Versatile Skins in Taehoon Choi's Sculpture  | Dae Hyung Lee (2017 Venice Biennale Korean Pavillion Art director)


  Radical changes in art started with the arrival of iron as a material for sculpture about a century ago. From Pablo Picasso to Anthony Caro, iron has evolved to one of the primary materials for contemporary sculpture. Why does iron matter? Partly for symbolic reasons: it is the common material of industry. But mainly, as it turns out, it matters for formal reasons. Iron is structure, not mass. It has more abstract presence, expressed in line and plane rather than continuous mass surface, in openness rather than solidity.

  Here is an artist, People describe him as an iron master. Taehoon Choi, who has explored the existential nature of humans and their industrial cut slabs and hammered plates. The viewer encounters an unbelievable interplay of heaviness and weightlessness. Dematerializing the solid metal by torching and hammering, Taehoon Choi's sculpture explores under the skin of heavy iron.

  The perceived weightlessness of Taehoon Choi's sculpture depends, to some degree, on his "plasma" torching technique. He has forcefully disavowed the visual effects of the cold and metallic texture by distorting, burning, tearing the skin of the material. The surface of Choi's sculpture moves inward and outward in a manner impossible to anticipate. This visual experience is even more pronounced in the way he treats the materials. These curvy skins initially brought to mind a range of nautical references, but once you scrutinize them, you are reminded of rather more primal configurations. In his poised, curvaceous constructions, he frequently interrupted, filled, or striated negative space with bronze wire, or gave positive form to save with a mass of hammered bronze, He simply creates an organic structure with two different skins.

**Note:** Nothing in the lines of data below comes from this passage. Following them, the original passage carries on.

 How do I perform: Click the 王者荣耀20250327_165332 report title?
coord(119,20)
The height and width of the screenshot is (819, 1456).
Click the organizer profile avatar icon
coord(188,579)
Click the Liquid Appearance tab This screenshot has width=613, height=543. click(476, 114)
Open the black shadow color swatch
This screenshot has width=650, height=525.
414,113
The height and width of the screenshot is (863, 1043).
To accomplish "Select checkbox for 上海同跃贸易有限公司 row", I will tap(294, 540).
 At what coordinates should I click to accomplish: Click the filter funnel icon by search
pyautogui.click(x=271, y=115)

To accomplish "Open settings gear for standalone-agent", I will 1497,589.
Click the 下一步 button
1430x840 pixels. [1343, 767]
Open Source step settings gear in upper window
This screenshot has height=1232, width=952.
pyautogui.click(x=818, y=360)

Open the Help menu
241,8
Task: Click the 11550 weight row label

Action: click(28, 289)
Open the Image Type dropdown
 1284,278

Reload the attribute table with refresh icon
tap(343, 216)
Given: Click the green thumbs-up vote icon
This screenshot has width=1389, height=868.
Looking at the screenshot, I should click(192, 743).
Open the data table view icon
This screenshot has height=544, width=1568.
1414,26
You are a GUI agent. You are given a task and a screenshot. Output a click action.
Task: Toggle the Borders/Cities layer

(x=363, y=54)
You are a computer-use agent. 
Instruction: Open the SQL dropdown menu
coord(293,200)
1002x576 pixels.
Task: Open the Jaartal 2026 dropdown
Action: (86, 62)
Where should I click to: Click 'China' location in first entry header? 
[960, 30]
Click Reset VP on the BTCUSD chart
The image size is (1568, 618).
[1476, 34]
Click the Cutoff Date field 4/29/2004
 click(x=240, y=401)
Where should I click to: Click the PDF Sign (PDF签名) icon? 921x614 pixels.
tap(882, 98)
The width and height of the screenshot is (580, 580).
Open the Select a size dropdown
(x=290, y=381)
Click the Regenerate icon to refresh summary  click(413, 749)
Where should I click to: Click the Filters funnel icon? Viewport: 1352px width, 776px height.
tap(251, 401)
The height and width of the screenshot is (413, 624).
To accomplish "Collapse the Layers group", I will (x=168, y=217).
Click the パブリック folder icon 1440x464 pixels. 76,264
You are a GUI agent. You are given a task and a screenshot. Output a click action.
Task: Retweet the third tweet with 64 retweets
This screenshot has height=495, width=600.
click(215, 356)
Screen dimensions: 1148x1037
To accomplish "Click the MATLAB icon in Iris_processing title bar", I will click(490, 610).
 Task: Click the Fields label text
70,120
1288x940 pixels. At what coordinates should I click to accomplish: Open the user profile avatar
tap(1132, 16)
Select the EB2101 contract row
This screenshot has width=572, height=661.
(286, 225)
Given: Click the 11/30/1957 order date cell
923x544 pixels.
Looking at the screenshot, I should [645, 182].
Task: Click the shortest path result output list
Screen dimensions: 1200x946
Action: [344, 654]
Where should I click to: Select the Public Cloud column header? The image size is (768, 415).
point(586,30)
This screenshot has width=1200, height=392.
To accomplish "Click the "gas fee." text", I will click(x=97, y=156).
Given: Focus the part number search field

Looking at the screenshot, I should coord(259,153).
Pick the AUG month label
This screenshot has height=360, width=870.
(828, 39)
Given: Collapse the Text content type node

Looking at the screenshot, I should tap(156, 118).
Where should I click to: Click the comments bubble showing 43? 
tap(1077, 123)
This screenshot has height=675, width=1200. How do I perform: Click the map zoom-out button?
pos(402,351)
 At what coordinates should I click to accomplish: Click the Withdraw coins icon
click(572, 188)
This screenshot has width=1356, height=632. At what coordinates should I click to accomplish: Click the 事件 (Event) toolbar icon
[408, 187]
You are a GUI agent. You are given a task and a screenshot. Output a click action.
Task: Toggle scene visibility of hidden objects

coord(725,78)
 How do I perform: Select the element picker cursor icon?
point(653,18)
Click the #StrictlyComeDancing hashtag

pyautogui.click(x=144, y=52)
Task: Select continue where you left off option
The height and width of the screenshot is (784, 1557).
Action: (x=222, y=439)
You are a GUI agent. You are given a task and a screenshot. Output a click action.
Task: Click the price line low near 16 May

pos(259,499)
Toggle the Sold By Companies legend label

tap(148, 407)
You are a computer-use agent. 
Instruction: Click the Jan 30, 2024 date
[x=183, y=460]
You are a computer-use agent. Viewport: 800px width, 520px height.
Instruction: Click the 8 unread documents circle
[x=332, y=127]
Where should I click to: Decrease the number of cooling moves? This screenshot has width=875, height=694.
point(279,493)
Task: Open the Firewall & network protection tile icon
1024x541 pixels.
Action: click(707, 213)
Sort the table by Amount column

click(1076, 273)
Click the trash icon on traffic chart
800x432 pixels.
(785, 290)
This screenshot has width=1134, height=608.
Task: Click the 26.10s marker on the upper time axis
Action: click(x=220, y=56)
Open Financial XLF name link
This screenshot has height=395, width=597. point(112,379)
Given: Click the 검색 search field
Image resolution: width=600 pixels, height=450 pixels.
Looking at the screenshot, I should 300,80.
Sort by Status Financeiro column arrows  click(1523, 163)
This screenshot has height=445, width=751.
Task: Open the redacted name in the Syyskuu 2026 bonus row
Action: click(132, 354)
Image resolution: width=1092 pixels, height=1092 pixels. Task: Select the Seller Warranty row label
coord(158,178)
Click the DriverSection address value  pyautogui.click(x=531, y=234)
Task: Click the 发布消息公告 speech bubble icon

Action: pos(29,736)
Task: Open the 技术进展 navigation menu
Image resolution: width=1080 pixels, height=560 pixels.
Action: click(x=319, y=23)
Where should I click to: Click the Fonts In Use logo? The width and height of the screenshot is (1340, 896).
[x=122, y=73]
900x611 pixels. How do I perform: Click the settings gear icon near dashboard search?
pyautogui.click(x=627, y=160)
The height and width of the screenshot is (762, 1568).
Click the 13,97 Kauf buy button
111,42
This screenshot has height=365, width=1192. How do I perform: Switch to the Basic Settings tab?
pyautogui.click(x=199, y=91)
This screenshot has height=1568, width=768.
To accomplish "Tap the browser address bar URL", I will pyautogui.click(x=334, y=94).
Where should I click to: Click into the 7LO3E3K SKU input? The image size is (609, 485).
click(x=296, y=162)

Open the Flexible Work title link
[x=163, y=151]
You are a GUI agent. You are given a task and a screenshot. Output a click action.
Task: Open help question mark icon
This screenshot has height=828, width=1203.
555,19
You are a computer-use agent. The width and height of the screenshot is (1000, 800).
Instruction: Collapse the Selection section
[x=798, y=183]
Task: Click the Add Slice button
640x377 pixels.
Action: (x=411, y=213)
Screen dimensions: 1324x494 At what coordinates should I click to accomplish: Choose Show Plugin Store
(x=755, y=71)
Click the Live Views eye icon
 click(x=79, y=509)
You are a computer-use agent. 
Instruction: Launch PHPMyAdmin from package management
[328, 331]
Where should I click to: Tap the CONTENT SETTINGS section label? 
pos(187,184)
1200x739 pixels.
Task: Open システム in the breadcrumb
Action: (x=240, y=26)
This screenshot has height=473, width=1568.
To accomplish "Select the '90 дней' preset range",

  Choi's stringent experiments with the language of sculpture of his new series of works converge with abstract formalism, but his intentions are always expressive in a traditional way. This explains why, over the years, the shift in his work tend toward a reinvestment of his sculptural language with expressive refinement. Choi himself accounts for the shifts in esthetic in his sculptural. "I am trying to discover multi-faceted aspects of material, form, and message trapped within the skin of iron, bronze, stainless steel. Weight and weightlessness, dignity and frivolity in my sculpture are heavily dependent on the way I treat the skins." The curvy structure creates an illusive gestalt on the skin of the gigantic sculpture.

  Choi has always been more stimulated by painting than sculpture, according to his own testimony. "Sculpture originated from the interplay between forms and ideas, while painting is all about the interaction between expressive color and rational ideas. I am into materializing those expressive colors in my monochrome materials." There is no imposed narrative, but his works are embodiments of energies and expressions from a site specific source.

  Choi's sculpture is difficult to read. It is unambiguously there, physically present. His recent sculpture is even more insistent, refusing to remain isolated on a pedestal, but instead competing for the very space we occupy. It asks to be perceived through our awareness of our own bodies, forcing us to draw upon our accumulated experience of how it feels to occupy space, to move, to resist gravity, to touch, his sculpture has energy to create its own place and space, and to work in contradiction to the space and place where it is created. Transmuting iron into the illusion of weightlessness, Taehoon Choi's work heightens the visual analogies between analogies between sculpture and space to an aesthetic level.